Background Medication reconciliation (MedRec) is the process of comparing a patient’s medication orders to all of the medications that the patient has been taking. This reconciliation is done to avoid medication errors such as drug interactions. The World Health Organization has recognized MedRec as a recommended standard of quality in health assistance.
Purpose The aim of this analysis was to estimate the prevalence of patients exposed to potentially relevant drug-drug interaction (DDI) at hospital discharge.
Material and methods This was an observational retrospective study involving patients with cardiovascular diseases discharged from our hospital between December 2016 and May 2017.
A total of 1033 patients were included in this study and 8005 drug prescriptions at discharge were analysed (7.75 per patient). DDIs were classified as moderate (pharmacological effects must be controlled by individual dose adjustment or on the basis of drug plasma concentration) or severe (drug combination should be avoided in clinical practice).
Results Among 1033 patients included, 271 (26.2%) were exposed to at least one potential DDI. In particular, 173 patients were discharged with one interaction (16.7%), 54 patients with two interactions (5.2%), 23 patients with three interactions (2.2%) and 21 were exposed to four or more DDIs (2%). A total of 445 DDIs were recorded, 75.1% were classified as moderate and 24.9% as severe interactions. The median number of DDIs per patients with interactions was 1.6 (range 1–7). The most frequent severe interaction was the combination of some selective serotonin reuptake inhibitors (Paroxetine, Sertraline and Citalopram) and Furosemide (n=46;1%). This combination is known to be associated with an increased risk of cardiotoxicity (QT prolongation and cardiac arrest).

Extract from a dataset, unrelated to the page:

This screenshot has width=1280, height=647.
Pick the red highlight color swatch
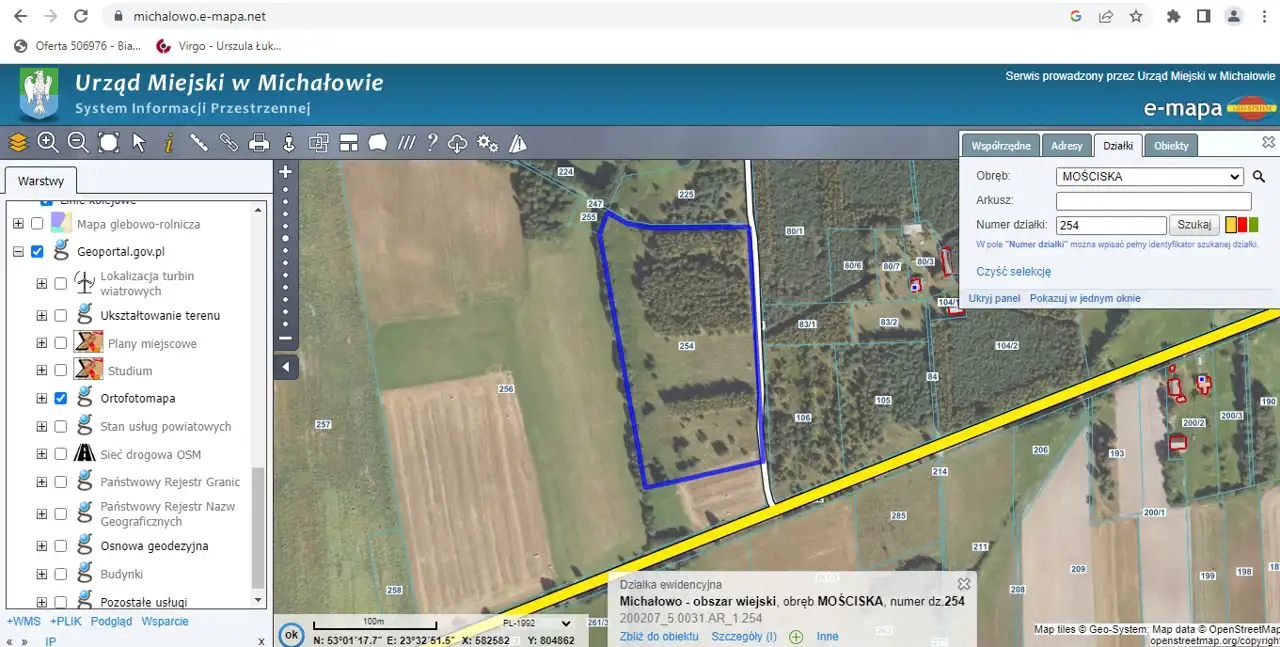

Conclusion From this first analysis, it emerged that one-third of our patients were discharged with at least one potential DDI and a remarkable portion of these combinations was severe. The next step will be to investigate whether adverse clinical events, readmission or death after discharge could be associated with a potentially severe DDI. The final target will be the involvement of a clinical pharmacist within a multidisciplinary team to highlight potential DDIs at discharge and minimise the occurrence of the related risks.
References and/or acknowledgements No conflict of interest.